My dear high school chum Carol lives in the village of Honeoye Falls in Upstate New York. Her property butts up against a large wooded area and she often looks out the doorwall to see deer wandering around her backyard. She snaps their picture and posts it on Facebook with a description of how they meandered into her backyard, perhaps to “visit” or nibble on berries on the fringe of her very picturesque property. Sometimes the moms and their offspring will gather around the gazebo. I guess that big white structure is quite a novelty to the deer. It all sounds very idyllic to this city girl, but I know deer can wreak havoc in neighborhoods when out of their element, and of course car/deer accidents, especially this time of year, have caused the death of many a motorist. Granted, the deer herds need to be thinned out, but the nature lover in me could not see past the big eyes and gentle face to harm this creature.

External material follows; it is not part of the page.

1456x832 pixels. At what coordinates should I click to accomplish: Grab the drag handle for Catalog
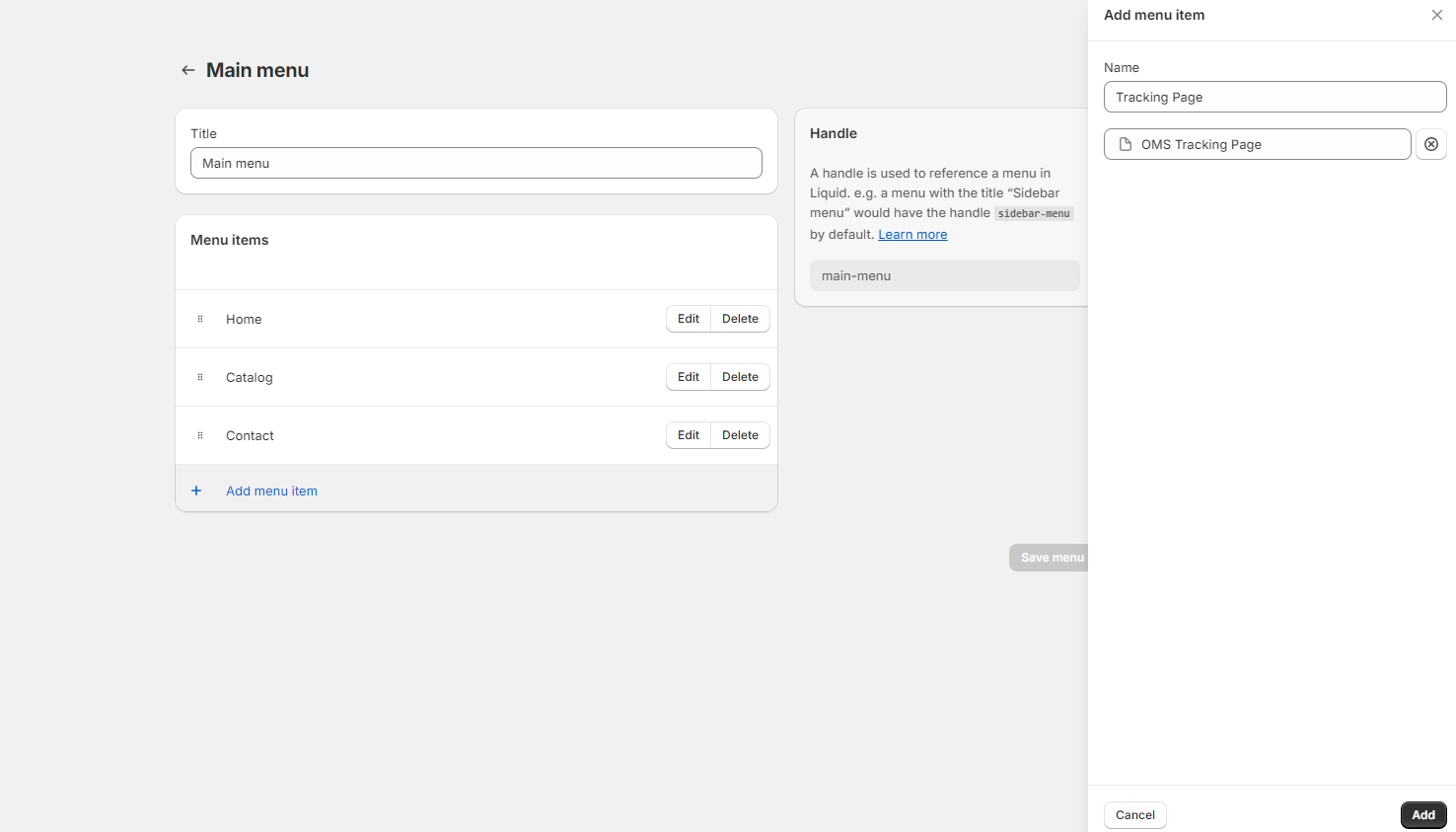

In the past, I’ve recounted my wonderful memories as a child feeding the wildlife at High Park in Toronto. On vacation we’d often visit Algonquin Park near Georgian Bay in northern Canada which further fostered my love and respect for wildlife. The picture above was taken at Algonquin Park when I was six. I know those happy childhood moments contribute to my current whole enjoyable experience in my forays to Council Point Park. Maybe it is the bullfrog croaking, or perhaps it might be the sweet song of a bird high up in the tree as I happen by. Sometimes a silly smile crosses my face while I am just tossing treats to the ducks. It is just such a simple pleasure to visit the Park, be one with nature and interact with a critter or two. It mellows out my morning and brightens my day. Like a condemned man counting off his remaining days, a glance at the calendar and the colder temps outside tell me to make the most of my moments at the Park before the rough weather settles in. So, before I left on my journey this morning I gathered up my promised treats to take to the Park i.e. a small bag of bread for the ducks, who were congregating in the usual spot and I know I made their day as they did mine. I also filled my coat pocket with raw peanuts which I will confirm brought an unexpected delight to some already-chubby brown squirrels who scampered by my feet then promptly sat on their haunches and begged. Indeed, they knew a sucker when they saw one and their cute antics brought the desired result … a few more peanuts fished from my pocket to be strewn at their feet.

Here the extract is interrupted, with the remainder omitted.